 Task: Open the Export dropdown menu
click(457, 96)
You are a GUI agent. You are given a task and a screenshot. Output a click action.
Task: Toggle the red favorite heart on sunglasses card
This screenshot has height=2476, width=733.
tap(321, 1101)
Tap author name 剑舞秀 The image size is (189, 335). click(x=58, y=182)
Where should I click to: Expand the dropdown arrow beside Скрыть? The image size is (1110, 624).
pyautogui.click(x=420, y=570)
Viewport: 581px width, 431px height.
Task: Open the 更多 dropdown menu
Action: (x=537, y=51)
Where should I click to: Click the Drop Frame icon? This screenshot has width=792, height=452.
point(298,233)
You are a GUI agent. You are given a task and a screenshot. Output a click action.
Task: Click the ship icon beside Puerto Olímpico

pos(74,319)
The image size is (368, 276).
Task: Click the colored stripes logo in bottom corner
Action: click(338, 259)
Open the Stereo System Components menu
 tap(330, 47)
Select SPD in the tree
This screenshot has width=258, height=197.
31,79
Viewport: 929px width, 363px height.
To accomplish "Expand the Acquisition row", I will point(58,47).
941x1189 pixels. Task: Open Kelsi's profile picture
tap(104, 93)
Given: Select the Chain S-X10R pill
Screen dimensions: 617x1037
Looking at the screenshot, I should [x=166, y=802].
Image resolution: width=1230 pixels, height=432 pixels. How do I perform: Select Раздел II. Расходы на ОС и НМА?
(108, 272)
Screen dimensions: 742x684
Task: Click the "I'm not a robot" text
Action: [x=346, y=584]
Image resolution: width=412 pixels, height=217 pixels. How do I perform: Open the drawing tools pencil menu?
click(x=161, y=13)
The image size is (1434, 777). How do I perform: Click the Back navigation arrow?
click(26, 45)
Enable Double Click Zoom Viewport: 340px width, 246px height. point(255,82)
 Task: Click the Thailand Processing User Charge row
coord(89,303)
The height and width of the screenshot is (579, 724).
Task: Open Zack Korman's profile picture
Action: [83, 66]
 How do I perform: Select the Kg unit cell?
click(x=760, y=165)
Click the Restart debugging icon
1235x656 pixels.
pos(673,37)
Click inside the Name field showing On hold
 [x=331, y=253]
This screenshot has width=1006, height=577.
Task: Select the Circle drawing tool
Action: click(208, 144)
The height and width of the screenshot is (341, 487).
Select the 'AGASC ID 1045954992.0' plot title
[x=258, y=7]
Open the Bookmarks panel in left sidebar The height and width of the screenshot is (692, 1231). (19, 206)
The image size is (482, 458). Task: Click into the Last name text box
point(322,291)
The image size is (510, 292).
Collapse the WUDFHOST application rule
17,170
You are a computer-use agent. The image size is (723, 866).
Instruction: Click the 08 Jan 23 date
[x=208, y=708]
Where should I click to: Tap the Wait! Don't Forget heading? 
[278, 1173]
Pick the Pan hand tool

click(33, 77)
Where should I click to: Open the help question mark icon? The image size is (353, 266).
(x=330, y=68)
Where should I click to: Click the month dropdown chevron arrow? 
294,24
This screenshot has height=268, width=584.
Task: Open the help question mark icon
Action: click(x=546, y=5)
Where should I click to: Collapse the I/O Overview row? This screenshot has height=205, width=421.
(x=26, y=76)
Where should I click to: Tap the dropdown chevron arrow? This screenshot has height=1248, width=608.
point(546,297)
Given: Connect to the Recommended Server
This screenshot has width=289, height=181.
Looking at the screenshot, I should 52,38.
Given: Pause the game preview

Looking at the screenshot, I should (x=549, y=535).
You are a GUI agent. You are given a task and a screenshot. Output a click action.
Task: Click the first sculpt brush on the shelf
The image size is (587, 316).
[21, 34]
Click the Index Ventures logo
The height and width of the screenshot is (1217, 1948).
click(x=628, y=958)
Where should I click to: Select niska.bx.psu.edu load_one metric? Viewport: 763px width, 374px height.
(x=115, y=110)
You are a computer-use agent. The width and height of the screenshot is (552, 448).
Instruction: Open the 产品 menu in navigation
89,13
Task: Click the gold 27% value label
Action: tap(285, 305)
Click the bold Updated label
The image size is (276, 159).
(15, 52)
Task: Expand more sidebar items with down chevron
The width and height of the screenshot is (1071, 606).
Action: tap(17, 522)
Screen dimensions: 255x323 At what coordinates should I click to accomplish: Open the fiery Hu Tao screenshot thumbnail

------

PROBLEM STATEMENT: The full set of records must be transcribed character for character.

REPLY:
 Task: Open the Export dropdown menu
click(457, 96)
You are a GUI agent. You are given a task and a screenshot. Output a click action.
Task: Toggle the red favorite heart on sunglasses card
This screenshot has height=2476, width=733.
tap(321, 1101)
Tap author name 剑舞秀 The image size is (189, 335). click(x=58, y=182)
Where should I click to: Expand the dropdown arrow beside Скрыть? The image size is (1110, 624).
pyautogui.click(x=420, y=570)
Viewport: 581px width, 431px height.
Task: Open the 更多 dropdown menu
Action: (x=537, y=51)
Where should I click to: Click the Drop Frame icon? This screenshot has width=792, height=452.
point(298,233)
You are a GUI agent. You are given a task and a screenshot. Output a click action.
Task: Click the ship icon beside Puerto Olímpico

pos(74,319)
The image size is (368, 276).
Task: Click the colored stripes logo in bottom corner
Action: click(338, 259)
Open the Stereo System Components menu
 tap(330, 47)
Select SPD in the tree
This screenshot has width=258, height=197.
31,79
Viewport: 929px width, 363px height.
To accomplish "Expand the Acquisition row", I will point(58,47).
941x1189 pixels. Task: Open Kelsi's profile picture
tap(104, 93)
Given: Select the Chain S-X10R pill
Screen dimensions: 617x1037
Looking at the screenshot, I should [x=166, y=802].
Image resolution: width=1230 pixels, height=432 pixels. How do I perform: Select Раздел II. Расходы на ОС и НМА?
(108, 272)
Screen dimensions: 742x684
Task: Click the "I'm not a robot" text
Action: [x=346, y=584]
Image resolution: width=412 pixels, height=217 pixels. How do I perform: Open the drawing tools pencil menu?
click(x=161, y=13)
The image size is (1434, 777). How do I perform: Click the Back navigation arrow?
click(26, 45)
Enable Double Click Zoom Viewport: 340px width, 246px height. point(255,82)
 Task: Click the Thailand Processing User Charge row
coord(89,303)
The height and width of the screenshot is (579, 724).
Task: Open Zack Korman's profile picture
Action: [83, 66]
 How do I perform: Select the Kg unit cell?
click(x=760, y=165)
Click the Restart debugging icon
1235x656 pixels.
pos(673,37)
Click inside the Name field showing On hold
 [x=331, y=253]
This screenshot has width=1006, height=577.
Task: Select the Circle drawing tool
Action: click(208, 144)
The height and width of the screenshot is (341, 487).
Select the 'AGASC ID 1045954992.0' plot title
[x=258, y=7]
Open the Bookmarks panel in left sidebar The height and width of the screenshot is (692, 1231). (19, 206)
The image size is (482, 458). Task: Click into the Last name text box
point(322,291)
The image size is (510, 292).
Collapse the WUDFHOST application rule
17,170
You are a computer-use agent. The image size is (723, 866).
Instruction: Click the 08 Jan 23 date
[x=208, y=708]
Where should I click to: Tap the Wait! Don't Forget heading? 
[278, 1173]
Pick the Pan hand tool

click(33, 77)
Where should I click to: Open the help question mark icon? The image size is (353, 266).
(x=330, y=68)
Where should I click to: Click the month dropdown chevron arrow? 
294,24
This screenshot has height=268, width=584.
Task: Open the help question mark icon
Action: click(x=546, y=5)
Where should I click to: Collapse the I/O Overview row? This screenshot has height=205, width=421.
(x=26, y=76)
Where should I click to: Tap the dropdown chevron arrow? This screenshot has height=1248, width=608.
point(546,297)
Given: Connect to the Recommended Server
This screenshot has width=289, height=181.
Looking at the screenshot, I should 52,38.
Given: Pause the game preview

Looking at the screenshot, I should (x=549, y=535).
You are a GUI agent. You are given a task and a screenshot. Output a click action.
Task: Click the first sculpt brush on the shelf
The image size is (587, 316).
[21, 34]
Click the Index Ventures logo
The height and width of the screenshot is (1217, 1948).
click(x=628, y=958)
Where should I click to: Select niska.bx.psu.edu load_one metric? Viewport: 763px width, 374px height.
(x=115, y=110)
You are a computer-use agent. The width and height of the screenshot is (552, 448).
Instruction: Open the 产品 menu in navigation
89,13
Task: Click the gold 27% value label
Action: tap(285, 305)
Click the bold Updated label
The image size is (276, 159).
(15, 52)
Task: Expand more sidebar items with down chevron
The width and height of the screenshot is (1071, 606).
Action: tap(17, 522)
Screen dimensions: 255x323 At what coordinates should I click to accomplish: Open the fiery Hu Tao screenshot thumbnail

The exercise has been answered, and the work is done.